Notes on data currency: Phase 1 efficacy and safety were updated through Feb 24, 2024 in the Lancet Oncology report (published 2025). Phase 2 and Phase 3 trials are ongoing as of the latest updates in 2024–2025; no randomized efficacy results have been reported yet. (pubmed.ncbi.nlm.nih.gov)

Last updated: Oct 2025

The list below is a summarised eligibility criteria for the study - refer to the study protocol for full criteria.

Master Inclusion Criteria applicable to all sub studies:

* Participant must be ≥ 18 years or the legal age of consent at the time of signing the ICF.

* Participants who are CLDN18.2 positive.

* Must have at least one measurable lesion according to RECIST v1.1.

* ECOG performance status of 0 to 1 with no deterioration over the previous 2 weeks prior first day of dosing.

* Predicted life expectancy of ≥ 12 weeks.

* Adequate organ and bone marrow function as defined by protocol.

* Body weight \> 35 kg.

* Participants are willing to comply with contraception requirements.

Sub study 1 Specific Inclusion criteria:

* Histologically confirmed adenocarcinoma of the stomach or gastroesophageal junction.

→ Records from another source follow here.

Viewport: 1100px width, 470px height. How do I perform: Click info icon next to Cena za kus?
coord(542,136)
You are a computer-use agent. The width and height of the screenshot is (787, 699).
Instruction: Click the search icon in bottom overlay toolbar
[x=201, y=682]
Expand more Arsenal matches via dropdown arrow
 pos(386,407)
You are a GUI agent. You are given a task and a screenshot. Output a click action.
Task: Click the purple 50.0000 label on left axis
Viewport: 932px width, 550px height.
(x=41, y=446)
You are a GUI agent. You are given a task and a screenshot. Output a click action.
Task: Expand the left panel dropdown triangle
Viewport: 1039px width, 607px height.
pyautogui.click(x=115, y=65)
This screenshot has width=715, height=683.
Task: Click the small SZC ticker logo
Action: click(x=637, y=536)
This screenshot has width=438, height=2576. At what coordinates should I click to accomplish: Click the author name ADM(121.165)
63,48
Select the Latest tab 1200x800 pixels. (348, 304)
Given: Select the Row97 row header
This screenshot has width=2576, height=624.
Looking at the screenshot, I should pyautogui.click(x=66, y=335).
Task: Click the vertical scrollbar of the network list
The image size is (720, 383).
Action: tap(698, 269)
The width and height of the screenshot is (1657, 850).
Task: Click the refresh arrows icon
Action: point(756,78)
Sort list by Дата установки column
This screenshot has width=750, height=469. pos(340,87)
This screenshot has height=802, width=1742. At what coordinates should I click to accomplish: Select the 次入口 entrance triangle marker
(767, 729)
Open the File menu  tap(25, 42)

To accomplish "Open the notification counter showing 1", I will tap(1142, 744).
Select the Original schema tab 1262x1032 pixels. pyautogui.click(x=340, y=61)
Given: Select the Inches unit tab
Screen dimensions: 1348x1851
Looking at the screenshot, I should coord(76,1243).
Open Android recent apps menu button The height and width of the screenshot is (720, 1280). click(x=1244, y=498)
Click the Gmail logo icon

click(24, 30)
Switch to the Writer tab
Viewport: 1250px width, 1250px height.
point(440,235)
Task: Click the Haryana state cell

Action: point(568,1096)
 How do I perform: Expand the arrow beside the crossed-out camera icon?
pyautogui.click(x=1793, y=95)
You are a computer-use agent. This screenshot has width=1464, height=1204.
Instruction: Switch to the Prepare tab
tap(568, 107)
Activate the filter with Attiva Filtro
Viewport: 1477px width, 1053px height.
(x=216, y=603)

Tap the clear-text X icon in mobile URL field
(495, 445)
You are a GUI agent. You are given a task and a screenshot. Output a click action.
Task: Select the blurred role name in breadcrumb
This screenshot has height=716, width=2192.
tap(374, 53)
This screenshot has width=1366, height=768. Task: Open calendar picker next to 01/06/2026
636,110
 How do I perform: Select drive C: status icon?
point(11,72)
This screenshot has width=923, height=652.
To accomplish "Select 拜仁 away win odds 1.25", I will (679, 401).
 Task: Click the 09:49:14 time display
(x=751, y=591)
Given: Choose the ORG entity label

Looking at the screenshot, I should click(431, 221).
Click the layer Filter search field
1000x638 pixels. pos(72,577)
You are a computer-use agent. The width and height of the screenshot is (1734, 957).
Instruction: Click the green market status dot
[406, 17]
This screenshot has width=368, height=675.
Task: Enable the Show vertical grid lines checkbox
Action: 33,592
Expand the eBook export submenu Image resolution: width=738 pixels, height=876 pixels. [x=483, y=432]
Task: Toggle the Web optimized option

* Advanced or metastatic GC/GEJC.

* Maximum 2 prior lines of systemic treatment for unresectable or metastatic disease.

Sub study 2 Specific Inclusion criteria:

* Participants diagnosed with histologically confirmed metastatic or advanced PDAC.

* Availability of an archival sample or a fresh tumour biopsy taken at screening.

* No prior treatments for unresectable or metastatic disease. Prior neoadjuvant/adjuvant chemotherapy is permitted as long as participants progressed ≥ 6 months (183 days) from the last dose.

Sub study 3 Specific Inclusion criteria

* Histologically confirmed, unresectable advanced, or metastatic adenocarcinoma of biliary tract, including cholangiocarcinoma (intrahepatic or extrahepatic) and gallbladder carcinoma (NOTE: Ampullary cancers are not eligible).

* Documented radiographic or clinical disease progression on or after at least one prior regimen and maximum 2 prior lines of systemic treatment for unresectable or metastatic disease.

Master Exclusion Criteria applicable to all sub studies:

* Unstable or active peptic ulcer disease or digestive tract bleeding including but not limited to clinically significant bleeding in the setting of prior CLDN18.2 directed therapy.

* Participants with clinically significant ascites that require drainage.

* A history of drug-induced non-infectious ILD/pneumonitis.

* Central nervous system metastases or CNS pathology.

* Peripheral neuropathy, sensory, or motor ≥ Grade 2 at screening.

* History of another primary malignancy.

* Prior exposure to any MMAE-based ADC.

* Prior exposure to any CLDN18.2 targeted agents except anti-CLDN18.2 monoclonal antibody.

Sub study 1 Specific Exclusion criteria:

* Participants with HER2-positive (3+ by IHC, or 2+ by IHC, and positive by ISH) or indeterminate GC/GEJC unless they have failed/not tolerated/or are not eligible for standard anti-HER2 therapy, where available.

* Any factors that increase the risk of QTc prolongation or risk of arrhythmic events.

* The use of concomitant medications known to prolong the QT/QTc interval.

Sub study 2 Specific Exclusion criteria:

* Known DPD enzyme deficiency based on local testing where testing is SoC.

* Use of strong inhibitor or inducer of UGT1A1.

* Use of strong inhibitors or inducers of CYP3A4.

* Known homozygous for the UGT1A1\*28 allele based on local testing where testing is SoC.

Sub study 3 Specific Exclusion criteria

• Clinically significant biliary obstruction that has not resolved before enrollment.